Avec des exceptions, vous présentez une dominante automnale dans vos films…
C’est une question pratique, car j’enseigne au printemps, permettant ainsi de filmer pendant l’automne. J’apprécie également la richesse des couleurs automnales, qui convenaient particulièrement à ce film.
Comment concevez-vous le film sur le plan rythmique?
Chaque scène, même sans apport narratif évident, est réfléchie. Chaque détail contribue à enrichir l’œuvre. Par exemple, Robert O’Connor a fabriqué une caisse dans le film, ce qui ajoute une dimension significative à son personnage, me permettant d’explorer une autre relation avec le temps et le rythme.
«Je n’ai jamais voulu avoir des sommes astronomiques. Il y a une cohérence nécessaire entre la manière dont je filme, le fait que cela concerne des personnes marginalisées et l’argent dont dispose le film.»
Comment se passe la production?
Ma société, Filmscience, a été créée pour produire mes films. Elle a été fondée à Portland, où je vis, ce qui renforce notre collaboration. Dès que j’ai un premier draft de scénario, je le partage avec eux pour leurs retours critiques.
Souffrez-vous réellement d’avoir des budgets modestes?
Je n’ai jamais eu de visée pour de gros budgets. La cohérence entre les thèmes abordés et les ressources est essentielle. Toutefois, les contraintes budgétaires imposées par des entités corporatives peuvent limiter la réalisation de certaines idées.
Comment avez-vous choisi Josh O’Connor?
Je l’avais observé dans d’autres productions, notamment dans The Crown, avant même d’avoir vu La Chimère. Je lui ai présenté le scénario et sa réponse a été immédiate. Quelque part, il y a effectivement des similitudes entre nos récits, mais chaque film reste une exploration unique.
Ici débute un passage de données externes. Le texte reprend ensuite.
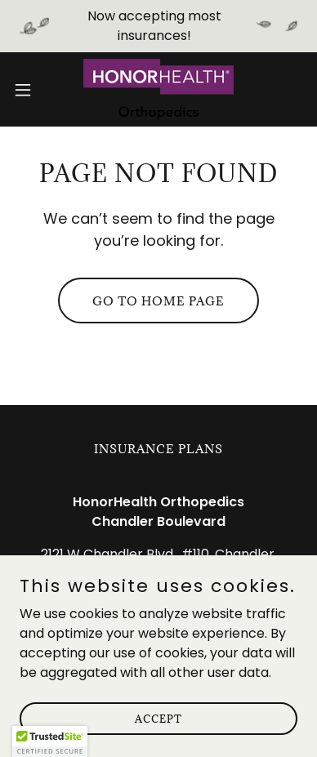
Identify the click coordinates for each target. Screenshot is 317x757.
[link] (158, 89)
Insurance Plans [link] (158, 448)
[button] (29, 89)
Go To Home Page (158, 301)
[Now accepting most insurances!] (158, 26)
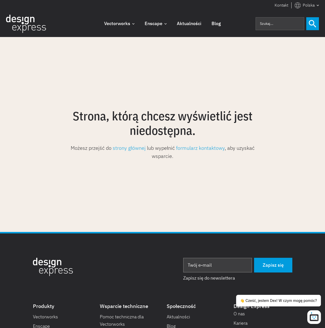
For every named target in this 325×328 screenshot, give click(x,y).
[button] (307, 5)
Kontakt (281, 5)
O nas (239, 314)
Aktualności (178, 317)
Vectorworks (45, 317)
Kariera (240, 323)
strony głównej (129, 147)
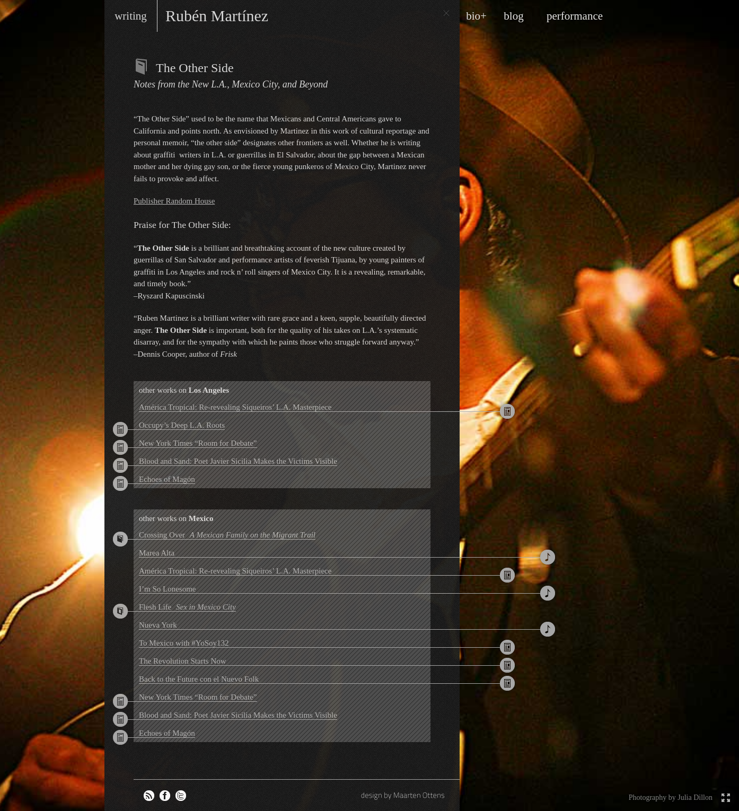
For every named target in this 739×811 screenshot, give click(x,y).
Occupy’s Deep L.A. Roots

Pour The Mastermind, aviez-vous défini des principes de réalisation?
La simplicité est au cœur de ma démarche. Les mouvements de caméra doivent servir l’histoire sans distractions. Je préfère rester fidèle aux limitations de mes personnages pour amplifier leur vérité.
Les rares mouvements circulaires du film viennent d’un souhait d’intégrer l’extérieur dans la narration, notamment des événements historiques de l’époque.
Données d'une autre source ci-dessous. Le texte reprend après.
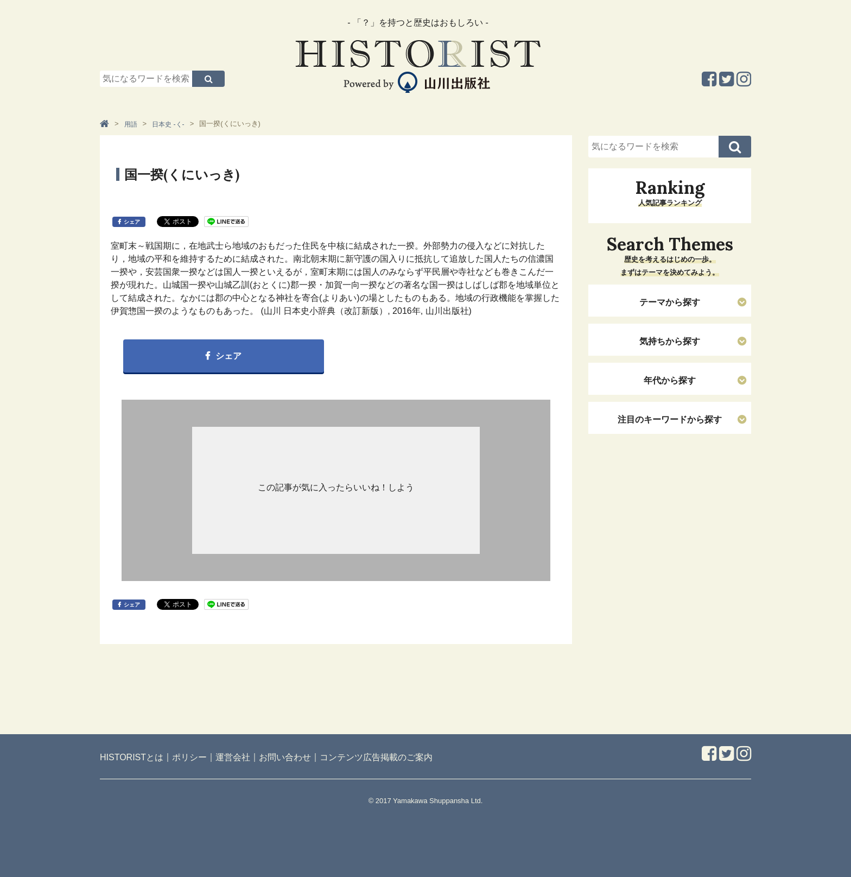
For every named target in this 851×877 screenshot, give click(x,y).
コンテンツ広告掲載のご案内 (376, 757)
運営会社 (232, 757)
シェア (132, 222)
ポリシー (189, 757)
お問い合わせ (285, 757)
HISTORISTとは (131, 757)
Ce processus est souvent nourri d’improvisations adviendraient lors des pauses déjeuner sur le tournage.
Vous êtes vous-même la monteuse de vos films. Cela modifie-t-il votre approche?
Absolument, car je filme de nombreux éléments qui enrichissent l’œuvre. Observer la ville, ses habitants et leur environnement est crucial, mais cela implique également de faire des choix rigoureux lors du montage.
«Je me réjouis d’habiter dans une ville où la résistance à ce que fait Donald Trump est particulièrement active et décidée.»
Vos projets visent-ils à réagir à la situation politique actuelle?
Oui, il est crucial d’explorer les racines des problèmes actuels aux États-Unis. Avec Jon Raymond, nous cherchons à interroger le passé, afin de comprendre les évènements conduisant aux tensions contemporaines.